→ **TASK REQUIREMENTS**: For this exercise, transcribe the records below without changing a word.

→ **DATASET ENTRIES**:

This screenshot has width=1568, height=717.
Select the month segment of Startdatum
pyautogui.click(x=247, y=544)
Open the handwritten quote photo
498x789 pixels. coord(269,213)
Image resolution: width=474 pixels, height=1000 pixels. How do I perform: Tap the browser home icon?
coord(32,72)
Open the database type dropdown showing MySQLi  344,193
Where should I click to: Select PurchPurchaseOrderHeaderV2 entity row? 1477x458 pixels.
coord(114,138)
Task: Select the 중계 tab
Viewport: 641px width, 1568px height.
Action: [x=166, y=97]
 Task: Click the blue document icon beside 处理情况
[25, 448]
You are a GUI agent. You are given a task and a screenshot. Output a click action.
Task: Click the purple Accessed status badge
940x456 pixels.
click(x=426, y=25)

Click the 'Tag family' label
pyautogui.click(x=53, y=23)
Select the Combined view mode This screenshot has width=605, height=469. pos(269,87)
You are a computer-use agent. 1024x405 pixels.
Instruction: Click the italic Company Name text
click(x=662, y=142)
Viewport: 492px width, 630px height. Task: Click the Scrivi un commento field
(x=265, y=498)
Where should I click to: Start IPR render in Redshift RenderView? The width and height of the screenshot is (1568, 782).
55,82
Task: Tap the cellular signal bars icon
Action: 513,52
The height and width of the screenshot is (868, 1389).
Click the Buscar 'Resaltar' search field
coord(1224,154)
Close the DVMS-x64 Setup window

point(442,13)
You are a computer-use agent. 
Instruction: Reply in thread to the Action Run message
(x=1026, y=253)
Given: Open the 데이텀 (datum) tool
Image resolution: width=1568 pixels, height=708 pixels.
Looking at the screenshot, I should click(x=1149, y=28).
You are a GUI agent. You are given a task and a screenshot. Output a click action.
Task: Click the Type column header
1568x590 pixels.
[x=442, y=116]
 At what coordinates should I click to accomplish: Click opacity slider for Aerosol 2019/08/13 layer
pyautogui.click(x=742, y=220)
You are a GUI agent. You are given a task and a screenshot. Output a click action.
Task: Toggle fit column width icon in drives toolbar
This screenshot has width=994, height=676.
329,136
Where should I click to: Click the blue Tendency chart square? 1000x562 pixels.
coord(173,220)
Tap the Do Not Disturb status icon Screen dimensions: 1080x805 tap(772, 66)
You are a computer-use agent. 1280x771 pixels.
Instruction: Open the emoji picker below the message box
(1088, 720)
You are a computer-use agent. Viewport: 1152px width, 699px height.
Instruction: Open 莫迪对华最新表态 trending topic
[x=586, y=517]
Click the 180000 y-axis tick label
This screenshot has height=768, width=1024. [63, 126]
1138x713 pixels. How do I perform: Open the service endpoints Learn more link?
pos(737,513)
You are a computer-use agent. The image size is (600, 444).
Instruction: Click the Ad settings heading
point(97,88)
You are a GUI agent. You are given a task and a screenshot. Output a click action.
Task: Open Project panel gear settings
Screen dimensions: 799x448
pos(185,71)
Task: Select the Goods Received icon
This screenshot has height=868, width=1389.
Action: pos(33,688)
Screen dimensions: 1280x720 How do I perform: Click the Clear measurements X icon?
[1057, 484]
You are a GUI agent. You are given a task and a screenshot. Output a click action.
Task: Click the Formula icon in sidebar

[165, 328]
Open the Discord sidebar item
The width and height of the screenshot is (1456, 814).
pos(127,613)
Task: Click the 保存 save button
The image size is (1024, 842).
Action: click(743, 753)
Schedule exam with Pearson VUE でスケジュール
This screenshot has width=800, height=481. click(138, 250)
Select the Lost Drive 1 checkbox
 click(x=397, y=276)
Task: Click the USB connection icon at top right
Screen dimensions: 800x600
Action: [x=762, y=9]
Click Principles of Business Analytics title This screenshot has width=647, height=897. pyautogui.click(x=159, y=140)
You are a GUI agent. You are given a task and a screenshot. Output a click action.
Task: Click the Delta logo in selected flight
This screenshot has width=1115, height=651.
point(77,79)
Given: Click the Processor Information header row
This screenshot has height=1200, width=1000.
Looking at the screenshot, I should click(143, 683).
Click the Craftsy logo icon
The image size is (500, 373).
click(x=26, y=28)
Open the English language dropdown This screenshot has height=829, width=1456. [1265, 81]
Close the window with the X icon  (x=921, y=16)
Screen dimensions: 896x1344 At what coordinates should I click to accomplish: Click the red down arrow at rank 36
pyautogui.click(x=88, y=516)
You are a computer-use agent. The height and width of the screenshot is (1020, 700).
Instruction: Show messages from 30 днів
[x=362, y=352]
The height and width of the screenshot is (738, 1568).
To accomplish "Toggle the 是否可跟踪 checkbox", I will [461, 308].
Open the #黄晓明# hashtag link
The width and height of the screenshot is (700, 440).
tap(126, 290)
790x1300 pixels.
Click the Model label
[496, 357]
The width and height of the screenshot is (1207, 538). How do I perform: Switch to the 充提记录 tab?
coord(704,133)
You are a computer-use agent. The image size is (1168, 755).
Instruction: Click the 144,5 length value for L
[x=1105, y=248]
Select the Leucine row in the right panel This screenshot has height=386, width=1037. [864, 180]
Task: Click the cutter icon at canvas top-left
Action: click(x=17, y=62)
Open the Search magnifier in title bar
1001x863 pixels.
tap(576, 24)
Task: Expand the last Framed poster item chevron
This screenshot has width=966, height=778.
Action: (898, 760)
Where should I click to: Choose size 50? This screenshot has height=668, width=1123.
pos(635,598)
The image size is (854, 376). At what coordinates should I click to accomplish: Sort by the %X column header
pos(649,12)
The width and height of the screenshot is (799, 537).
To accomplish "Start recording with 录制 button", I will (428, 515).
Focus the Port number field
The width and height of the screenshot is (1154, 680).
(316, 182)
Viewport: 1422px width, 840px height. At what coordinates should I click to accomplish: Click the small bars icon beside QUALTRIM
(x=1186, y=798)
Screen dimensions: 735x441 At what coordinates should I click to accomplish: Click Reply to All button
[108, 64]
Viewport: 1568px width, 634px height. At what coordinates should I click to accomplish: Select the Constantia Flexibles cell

→ **ANSWER AREA**:
This screenshot has width=1568, height=717.
Select the month segment of Startdatum
pyautogui.click(x=247, y=544)
Open the handwritten quote photo
498x789 pixels. coord(269,213)
Image resolution: width=474 pixels, height=1000 pixels. How do I perform: Tap the browser home icon?
coord(32,72)
Open the database type dropdown showing MySQLi  344,193
Where should I click to: Select PurchPurchaseOrderHeaderV2 entity row? 1477x458 pixels.
coord(114,138)
Task: Select the 중계 tab
Viewport: 641px width, 1568px height.
Action: [x=166, y=97]
 Task: Click the blue document icon beside 处理情况
[25, 448]
You are a GUI agent. You are given a task and a screenshot. Output a click action.
Task: Click the purple Accessed status badge
940x456 pixels.
click(x=426, y=25)

Click the 'Tag family' label
pyautogui.click(x=53, y=23)
Select the Combined view mode This screenshot has width=605, height=469. pos(269,87)
You are a computer-use agent. 1024x405 pixels.
Instruction: Click the italic Company Name text
click(x=662, y=142)
Viewport: 492px width, 630px height. Task: Click the Scrivi un commento field
(x=265, y=498)
Where should I click to: Start IPR render in Redshift RenderView? The width and height of the screenshot is (1568, 782).
55,82
Task: Tap the cellular signal bars icon
Action: 513,52
The height and width of the screenshot is (868, 1389).
Click the Buscar 'Resaltar' search field
coord(1224,154)
Close the DVMS-x64 Setup window

point(442,13)
You are a computer-use agent. 
Instruction: Reply in thread to the Action Run message
(x=1026, y=253)
Given: Open the 데이텀 (datum) tool
Image resolution: width=1568 pixels, height=708 pixels.
Looking at the screenshot, I should click(x=1149, y=28).
You are a GUI agent. You are given a task and a screenshot. Output a click action.
Task: Click the Type column header
1568x590 pixels.
[x=442, y=116]
 At what coordinates should I click to accomplish: Click opacity slider for Aerosol 2019/08/13 layer
pyautogui.click(x=742, y=220)
You are a GUI agent. You are given a task and a screenshot. Output a click action.
Task: Toggle fit column width icon in drives toolbar
This screenshot has width=994, height=676.
329,136
Where should I click to: Click the blue Tendency chart square? 1000x562 pixels.
coord(173,220)
Tap the Do Not Disturb status icon Screen dimensions: 1080x805 tap(772, 66)
You are a computer-use agent. 1280x771 pixels.
Instruction: Open the emoji picker below the message box
(1088, 720)
You are a computer-use agent. Viewport: 1152px width, 699px height.
Instruction: Open 莫迪对华最新表态 trending topic
[x=586, y=517]
Click the 180000 y-axis tick label
This screenshot has height=768, width=1024. [63, 126]
1138x713 pixels. How do I perform: Open the service endpoints Learn more link?
pos(737,513)
You are a computer-use agent. The image size is (600, 444).
Instruction: Click the Ad settings heading
point(97,88)
You are a GUI agent. You are given a task and a screenshot. Output a click action.
Task: Open Project panel gear settings
Screen dimensions: 799x448
pos(185,71)
Task: Select the Goods Received icon
This screenshot has height=868, width=1389.
Action: pos(33,688)
Screen dimensions: 1280x720 How do I perform: Click the Clear measurements X icon?
[1057, 484]
You are a GUI agent. You are given a task and a screenshot. Output a click action.
Task: Click the Formula icon in sidebar

[165, 328]
Open the Discord sidebar item
The width and height of the screenshot is (1456, 814).
pos(127,613)
Task: Click the 保存 save button
The image size is (1024, 842).
Action: click(743, 753)
Schedule exam with Pearson VUE でスケジュール
This screenshot has width=800, height=481. click(138, 250)
Select the Lost Drive 1 checkbox
 click(x=397, y=276)
Task: Click the USB connection icon at top right
Screen dimensions: 800x600
Action: [x=762, y=9]
Click Principles of Business Analytics title This screenshot has width=647, height=897. pyautogui.click(x=159, y=140)
You are a GUI agent. You are given a task and a screenshot. Output a click action.
Task: Click the Delta logo in selected flight
This screenshot has width=1115, height=651.
point(77,79)
Given: Click the Processor Information header row
This screenshot has height=1200, width=1000.
Looking at the screenshot, I should click(143, 683).
Click the Craftsy logo icon
The image size is (500, 373).
click(x=26, y=28)
Open the English language dropdown This screenshot has height=829, width=1456. [1265, 81]
Close the window with the X icon  (x=921, y=16)
Screen dimensions: 896x1344 At what coordinates should I click to accomplish: Click the red down arrow at rank 36
pyautogui.click(x=88, y=516)
You are a computer-use agent. The height and width of the screenshot is (1020, 700).
Instruction: Show messages from 30 днів
[x=362, y=352]
The height and width of the screenshot is (738, 1568).
To accomplish "Toggle the 是否可跟踪 checkbox", I will [461, 308].
Open the #黄晓明# hashtag link
The width and height of the screenshot is (700, 440).
tap(126, 290)
790x1300 pixels.
Click the Model label
[496, 357]
The width and height of the screenshot is (1207, 538). How do I perform: Switch to the 充提记录 tab?
coord(704,133)
You are a computer-use agent. The image size is (1168, 755).
Instruction: Click the 144,5 length value for L
[x=1105, y=248]
Select the Leucine row in the right panel This screenshot has height=386, width=1037. [864, 180]
Task: Click the cutter icon at canvas top-left
Action: click(x=17, y=62)
Open the Search magnifier in title bar
1001x863 pixels.
tap(576, 24)
Task: Expand the last Framed poster item chevron
This screenshot has width=966, height=778.
Action: (898, 760)
Where should I click to: Choose size 50? This screenshot has height=668, width=1123.
pos(635,598)
The image size is (854, 376). At what coordinates should I click to accomplish: Sort by the %X column header
pos(649,12)
The width and height of the screenshot is (799, 537).
To accomplish "Start recording with 录制 button", I will (428, 515).
Focus the Port number field
The width and height of the screenshot is (1154, 680).
(316, 182)
Viewport: 1422px width, 840px height. At what coordinates should I click to accomplish: Click the small bars icon beside QUALTRIM
(x=1186, y=798)
Screen dimensions: 735x441 At what coordinates should I click to accomplish: Click Reply to All button
[108, 64]
Viewport: 1568px width, 634px height. At what coordinates should I click to accomplish: Select the Constantia Flexibles cell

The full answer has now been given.